Snout Soother work just like Vets Preferred Advanced Pad Protection and other dog paw balm by providing moisturizing ingredients to stop their little ole’ dog nose from hurting and bleeding.
Because Natural Dog Company’s Snout Soother works as a dry nose treatment, all you have to do is apply this topical nose balm treatment on their crusty dog nose and wait for the magic to happen.
A dog snout goes through so much in a day from sniffing butts to smelling food back to sniffing butts. While you ponder whether Snout Soother is necessary for your doggo, it’s important as pet owners we do as much as we can to provide them with comfort and a perfect blend of relaxation and fun.

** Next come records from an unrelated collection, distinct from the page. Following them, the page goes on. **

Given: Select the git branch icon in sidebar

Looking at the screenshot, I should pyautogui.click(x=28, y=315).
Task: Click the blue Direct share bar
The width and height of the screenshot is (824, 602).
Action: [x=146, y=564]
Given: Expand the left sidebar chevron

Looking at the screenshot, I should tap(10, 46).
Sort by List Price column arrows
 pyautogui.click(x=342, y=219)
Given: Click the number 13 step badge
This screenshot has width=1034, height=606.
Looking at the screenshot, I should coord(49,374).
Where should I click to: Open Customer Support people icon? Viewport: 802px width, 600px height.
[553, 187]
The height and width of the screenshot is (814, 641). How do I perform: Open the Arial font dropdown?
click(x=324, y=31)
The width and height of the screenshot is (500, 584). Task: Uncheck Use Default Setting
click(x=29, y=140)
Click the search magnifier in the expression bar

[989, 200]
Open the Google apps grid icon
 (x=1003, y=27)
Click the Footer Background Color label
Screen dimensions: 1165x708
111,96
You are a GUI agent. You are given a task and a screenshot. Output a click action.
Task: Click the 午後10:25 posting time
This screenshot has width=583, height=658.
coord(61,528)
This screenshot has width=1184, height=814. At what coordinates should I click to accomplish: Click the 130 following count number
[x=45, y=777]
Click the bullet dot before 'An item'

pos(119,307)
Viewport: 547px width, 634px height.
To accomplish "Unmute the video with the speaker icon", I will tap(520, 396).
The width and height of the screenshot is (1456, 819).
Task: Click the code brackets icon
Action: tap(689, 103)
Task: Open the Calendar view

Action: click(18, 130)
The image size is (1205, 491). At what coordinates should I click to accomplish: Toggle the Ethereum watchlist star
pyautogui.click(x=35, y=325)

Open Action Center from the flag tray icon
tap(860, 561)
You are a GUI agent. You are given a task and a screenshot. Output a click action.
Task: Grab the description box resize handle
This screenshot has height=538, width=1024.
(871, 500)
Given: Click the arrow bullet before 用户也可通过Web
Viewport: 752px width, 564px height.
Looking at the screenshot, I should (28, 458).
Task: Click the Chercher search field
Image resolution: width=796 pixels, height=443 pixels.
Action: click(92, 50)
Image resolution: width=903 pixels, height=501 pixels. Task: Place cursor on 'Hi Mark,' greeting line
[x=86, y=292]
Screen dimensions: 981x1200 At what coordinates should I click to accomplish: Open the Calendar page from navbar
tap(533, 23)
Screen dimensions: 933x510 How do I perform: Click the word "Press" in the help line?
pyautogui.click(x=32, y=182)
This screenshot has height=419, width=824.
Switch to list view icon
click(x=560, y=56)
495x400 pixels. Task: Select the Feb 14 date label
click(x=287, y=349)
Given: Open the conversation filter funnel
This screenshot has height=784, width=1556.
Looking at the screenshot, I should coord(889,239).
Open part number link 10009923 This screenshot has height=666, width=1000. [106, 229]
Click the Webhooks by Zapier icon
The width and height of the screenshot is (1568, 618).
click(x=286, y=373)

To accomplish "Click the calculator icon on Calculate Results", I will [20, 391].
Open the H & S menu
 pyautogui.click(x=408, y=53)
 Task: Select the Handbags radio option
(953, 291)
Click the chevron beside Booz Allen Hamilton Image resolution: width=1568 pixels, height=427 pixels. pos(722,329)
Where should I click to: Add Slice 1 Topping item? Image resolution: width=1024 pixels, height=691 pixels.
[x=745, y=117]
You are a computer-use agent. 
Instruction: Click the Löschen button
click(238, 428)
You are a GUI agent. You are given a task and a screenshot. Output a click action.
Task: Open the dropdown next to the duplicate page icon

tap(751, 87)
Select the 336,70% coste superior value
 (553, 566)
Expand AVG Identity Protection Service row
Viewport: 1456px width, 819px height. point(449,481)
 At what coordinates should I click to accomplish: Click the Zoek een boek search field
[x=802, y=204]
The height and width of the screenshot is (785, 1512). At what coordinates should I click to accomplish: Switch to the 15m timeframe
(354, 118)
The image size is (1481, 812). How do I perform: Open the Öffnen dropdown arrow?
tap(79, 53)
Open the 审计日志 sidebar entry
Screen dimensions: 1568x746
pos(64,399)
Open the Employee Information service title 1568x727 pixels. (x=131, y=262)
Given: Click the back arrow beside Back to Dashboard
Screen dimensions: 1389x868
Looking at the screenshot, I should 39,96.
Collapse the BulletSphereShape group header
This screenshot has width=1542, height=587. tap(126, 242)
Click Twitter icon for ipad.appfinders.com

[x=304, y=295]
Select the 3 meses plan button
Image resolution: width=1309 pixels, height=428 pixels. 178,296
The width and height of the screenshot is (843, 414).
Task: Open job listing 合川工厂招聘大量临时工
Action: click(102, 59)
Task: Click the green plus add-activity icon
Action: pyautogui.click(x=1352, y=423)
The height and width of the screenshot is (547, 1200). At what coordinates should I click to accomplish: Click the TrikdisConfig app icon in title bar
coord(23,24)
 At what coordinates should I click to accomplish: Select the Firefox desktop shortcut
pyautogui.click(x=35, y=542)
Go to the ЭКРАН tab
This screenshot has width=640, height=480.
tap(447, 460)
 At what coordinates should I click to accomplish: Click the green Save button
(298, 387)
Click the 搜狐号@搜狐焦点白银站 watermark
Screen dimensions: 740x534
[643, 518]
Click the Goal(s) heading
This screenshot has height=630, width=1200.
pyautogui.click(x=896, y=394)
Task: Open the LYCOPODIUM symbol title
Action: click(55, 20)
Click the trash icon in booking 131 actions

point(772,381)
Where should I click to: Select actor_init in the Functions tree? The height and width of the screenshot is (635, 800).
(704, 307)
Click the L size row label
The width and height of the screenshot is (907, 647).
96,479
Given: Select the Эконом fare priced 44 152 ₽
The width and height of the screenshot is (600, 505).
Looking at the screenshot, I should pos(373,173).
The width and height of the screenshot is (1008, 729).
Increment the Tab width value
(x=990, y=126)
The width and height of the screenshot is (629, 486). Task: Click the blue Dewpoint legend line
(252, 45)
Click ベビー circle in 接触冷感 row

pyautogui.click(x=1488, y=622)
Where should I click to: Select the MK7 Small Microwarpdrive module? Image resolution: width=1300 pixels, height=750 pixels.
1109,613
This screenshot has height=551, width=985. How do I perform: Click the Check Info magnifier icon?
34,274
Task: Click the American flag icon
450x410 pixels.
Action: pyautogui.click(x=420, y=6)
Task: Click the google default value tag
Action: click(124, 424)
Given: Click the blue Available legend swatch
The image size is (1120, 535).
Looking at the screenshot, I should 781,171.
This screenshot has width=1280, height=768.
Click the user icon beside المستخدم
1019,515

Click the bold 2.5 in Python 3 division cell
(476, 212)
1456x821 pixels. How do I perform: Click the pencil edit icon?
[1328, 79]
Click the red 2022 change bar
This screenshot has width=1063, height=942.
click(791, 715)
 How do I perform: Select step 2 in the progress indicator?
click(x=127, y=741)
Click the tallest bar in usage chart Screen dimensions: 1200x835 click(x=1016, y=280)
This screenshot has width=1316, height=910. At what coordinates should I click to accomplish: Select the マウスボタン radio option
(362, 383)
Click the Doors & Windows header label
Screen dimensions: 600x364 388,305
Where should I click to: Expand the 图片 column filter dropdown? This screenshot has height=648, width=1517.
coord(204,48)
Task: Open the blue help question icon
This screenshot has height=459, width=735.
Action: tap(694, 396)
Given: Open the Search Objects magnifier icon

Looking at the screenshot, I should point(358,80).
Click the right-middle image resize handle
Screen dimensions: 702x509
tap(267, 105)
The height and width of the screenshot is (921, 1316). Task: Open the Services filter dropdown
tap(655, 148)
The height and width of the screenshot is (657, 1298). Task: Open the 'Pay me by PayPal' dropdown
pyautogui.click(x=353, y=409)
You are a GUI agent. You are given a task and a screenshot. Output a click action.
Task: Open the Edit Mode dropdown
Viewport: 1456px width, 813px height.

With the Natural Dog Snout Soother, we can help them recover faster with less pain so they don’t have to experience a cracked, dry nose for too long.
You Don’t Have to Get a Dog Paw Tattoo to Prove You Care for Your Pet
It is the responsibility of any pup parent to make sure that all of their fur-children’s needs are met, and this includes the care of their paws and noses! (*cough* Snout Soother *cough*)
A tattoo on your dog’s paw print might be a beautiful way of letting the rest of the world know how much you love your dog, but don’t forget to show your dog how much you love and care for them by making sure that they are happy and healthy from the head-to-tail (and toe).
Along with Vets Preferred Advanced Pad Protection and Snout Soother, you’re showing not only love for your dog but care. We love them because they’re cute and most of the time cuddly, but we care for them because they’re one of our own.
They won’t care so much for the tattoo, but if you are looking after the state of their paws, they will be able to be the best version of their doggo selves and will be able to focus on their most important task in life: to love you.